A teenager meditates on a time his backyard was overtaken by cicadas, a portent for his father’s imminent disappearance. In the boy’s head, he ties the two things together, theorizing that the insects were summoned by his father’s foolish attempts to dig a swimming pool in their backyard, a pointless scheme he was ill-equipped to execute. It is a metaphor for the father’s suicidal tendencies, digging a hole toward something he can’t find. All These Creatures accurately captures that childhood feeling that all things are connected, and where our parents go, so shall we go. As someone who has had to contend with mental illness in his own family, it’s something I can relate with all too well. How do we break the patterns? Are we meant to? Or is there a fundamental flaw in human design that means we don’t belong on this planet at all?

Williams picks his moments carefully, showing the father’s most dangerous and troubling actions in quick glimpses, a brief snatch at lucidity, answering no questions but offering a kind of closure nonetheless. All These Creatures is dreamy and heartbreaking, a prose poem captured on film. The images are compelling, even as they strain against the narrator’s grounded explanations, hinting at an unknowable psychology, the secrets that power us all.


Tidy Up (2011; Japan; 15 minutes): When his mother dies, Akira (Kan Takashima) decides that it’s time to clean out his childhood home. Only, when he arrives, he discovers his sister Moe (Misa Shimizu) is already there, and she’s insisting they keep the place as it is, piled high with trash and the detritus of the many years the family lived there.

A quiet battle plays out over an afternoon, with each sibling pushing his or her agenda. Akira has come with movers, so his argument is more forceful, but in the end, it’s the home movies that Moe discovers that brings the pair together. The power of cinema as memory evoked!

When it comes down to it, writer/director Satsuki Okawa takes no sides, even if it’s clear which one the audience will likely take--Akira evokes public opinion and social mores to suggest hoarding is crazy. What Tidy Up comes down to, though, is how each sibling processes grief and how they choose to remember what they’ve lost, and how the distance between seems shorter when they take the time to consider the woman to whom they are both there to say farewell.

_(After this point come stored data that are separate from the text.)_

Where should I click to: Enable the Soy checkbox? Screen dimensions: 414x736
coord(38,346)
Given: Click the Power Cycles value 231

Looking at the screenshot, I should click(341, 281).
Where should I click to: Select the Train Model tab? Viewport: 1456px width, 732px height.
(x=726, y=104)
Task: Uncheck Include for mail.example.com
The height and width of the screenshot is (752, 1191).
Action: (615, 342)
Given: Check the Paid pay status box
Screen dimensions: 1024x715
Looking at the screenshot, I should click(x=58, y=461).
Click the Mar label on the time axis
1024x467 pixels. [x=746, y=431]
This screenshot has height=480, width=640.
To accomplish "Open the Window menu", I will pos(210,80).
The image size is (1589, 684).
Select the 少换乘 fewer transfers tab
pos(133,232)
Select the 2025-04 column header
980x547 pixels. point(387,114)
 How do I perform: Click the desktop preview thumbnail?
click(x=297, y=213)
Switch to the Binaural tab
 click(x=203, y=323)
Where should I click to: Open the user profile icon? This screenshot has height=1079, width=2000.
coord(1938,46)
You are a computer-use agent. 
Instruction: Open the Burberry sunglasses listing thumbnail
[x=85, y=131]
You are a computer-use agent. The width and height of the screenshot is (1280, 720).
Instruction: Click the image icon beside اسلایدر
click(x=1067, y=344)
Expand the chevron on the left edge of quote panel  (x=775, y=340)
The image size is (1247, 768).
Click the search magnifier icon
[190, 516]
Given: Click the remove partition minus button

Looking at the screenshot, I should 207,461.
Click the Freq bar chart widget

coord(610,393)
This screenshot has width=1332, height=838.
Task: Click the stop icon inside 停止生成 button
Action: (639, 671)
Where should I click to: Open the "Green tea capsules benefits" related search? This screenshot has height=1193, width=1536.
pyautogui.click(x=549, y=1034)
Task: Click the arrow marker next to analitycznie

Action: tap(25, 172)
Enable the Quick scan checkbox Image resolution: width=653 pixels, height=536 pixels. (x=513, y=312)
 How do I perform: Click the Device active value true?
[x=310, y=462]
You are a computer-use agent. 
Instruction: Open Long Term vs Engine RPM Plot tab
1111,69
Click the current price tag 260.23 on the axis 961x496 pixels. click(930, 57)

Saturday, November 3, 2018

SELECTED SHORTS VI - CRITERION CHANNEL

With Filmstruck shutting down, I thought I’d squeeze in one last shorts column. If there is a way to resurrect it at a later date, naturally, I will, but without the Criterion Channel, the label doesn’t really have any other venue to showcase random short films--I guess unless I just watch ones that are bonus features on their discs, reviewing them separately from the main feature. I’m sad to see Filmstruck go. It was fun while it lasted. While I imagine that the Criterion Channel will get resurrected again, hopefully with the same level of curation, I doubt we will get another one-two punch of also having the added bonus of the Turner Classics library.

You can read the previous columns here: 1, 2, 3, 4, 5.


My Josephine (2003; USA; 7 minutes): Moonlight-director Barry Jenkins creates a collage-like narrative about two Arab immigrants running a laundromat. The man is in love with the woman, whom he compares to Napoleon’s first wife, and he ponders the nature of devotion, longing, and assimilation. It all works on a symbolic level, expressing their joint--and disjointed--experience through suggestion and metaphor, and yet is also effective as simple drama.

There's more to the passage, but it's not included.